Ainsi, « l’État, contrairement à l’affirmation de certaines théories, ne se désengage pas, mais il organise la concurrence entre les structures à un niveau local ». Par exemple, l’action sociale, ou la recherche, entre autres, sont désormais soumises à des processus concurrentiels et entrepreneuriaux de segmentation et d’hyperspécialisation, à travers une logique de financement à l’activité ou par appels d’offres, une protocolisation normative, la contractualisation systématique, et l’évaluation par objectifs. En dépit du démantèlement des institutions historiques, la marchéisation extensive impulsée par la gouvernance néolibérale constitue ainsi une régulation très forte et contraignante de toutes les activités sociales - ce malgré l'alibi d'interventions « hors les murs » ou de prestations centrées sur la personne.

Ces modalités d’intervention réticulaires et disséminées vont désormais prioritairement à la rencontre d’une « clientèle » dite solvable, dans un rapport de co-responsabilité et de contractualisation avec l’usager, qui évacue d’office les publics les plus « désinsérés ». De fait, « dans une organisation désinstitutionnalisée, c’est bien un nouveau rôle qui incombe à l’usager, c’est une nouvelle manière d’être usager qui doit émerger. Ce nouveau rôle est celui de l’usager actif dans sa prise en charge, dans la définition des objectifs » ; un usager supposé être suffisamment autonome et doté en capital social pour faire fructifier ses investissements sur le marché concurrentiel de l’aide à la personne, en mobilisant autour de son espace privé les nouveaux damnés de l’inter, prolétaires / prestataires ubérisés et plateformisés à domicile.

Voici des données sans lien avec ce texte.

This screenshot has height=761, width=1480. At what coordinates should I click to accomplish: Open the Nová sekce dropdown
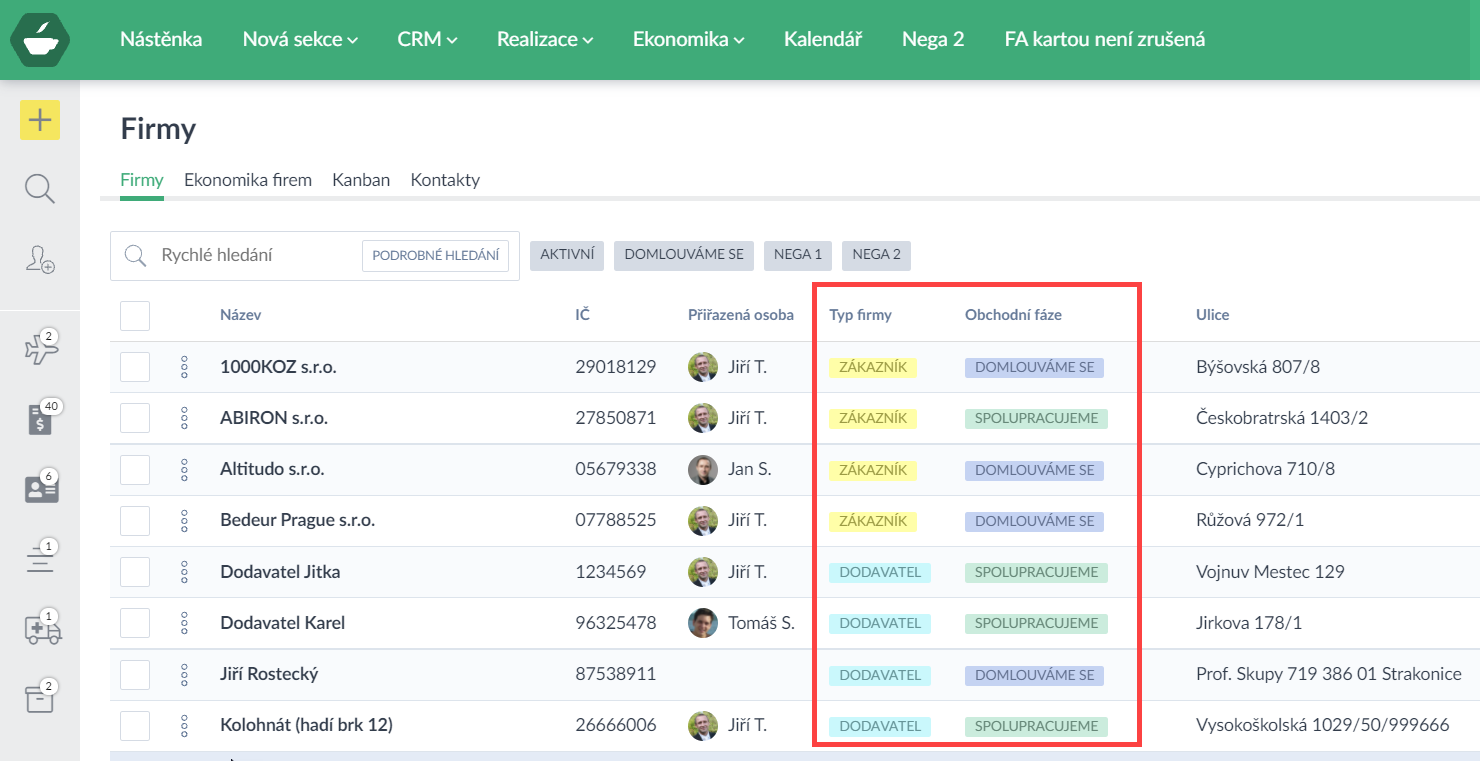click(300, 40)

Dès lors, à travers ces dispositifs institutionnels innovants « il y a bien une transformation du rapport : avant, il s’agissait de solvabiliser l’offre de service, aujourd’hui on cherche la solvabilisation de la demande de service ». En outre, cette évolution de l’écosystème institutionnel induit une fragmentation des collectifs de travail : « dans ce cadre, nombre de professionnels se disent « isolés » dans leur pratique. Ils ne trouvent plus d’appui dans le collectif de travail pour élaborer des solutions idoines aux problèmes qu’ils rencontrent ».

Désormais, « on assiste plutôt à une série d’interventions plus qu’à une prise en charge collective concertée ». L’équipe se dissout donc dans un réseau de prestataires plus ou moins coordonnés via une logique offre / demande, sur des séquences temporelles ponctuelles.

En tout cas, démanteler ainsi les institutions d’accueil revient inévitablement à mettre à mal cet impératif de soins inconditionnels, qui constitue le fondement même de notre solidarité collective, une conquête sociale issue notamment du programme du conseil de la résistance. Ainsi, la protection sociale et les services publics sont toujours dans le collimateur quand il s’agit de proposer une privatisation lucrative des interventions à destination des personnes vulnérables, en détricotant insidieusement toutes les organisations collectives accessibles à l’ensemble de la population sur l’intégralité du territoire.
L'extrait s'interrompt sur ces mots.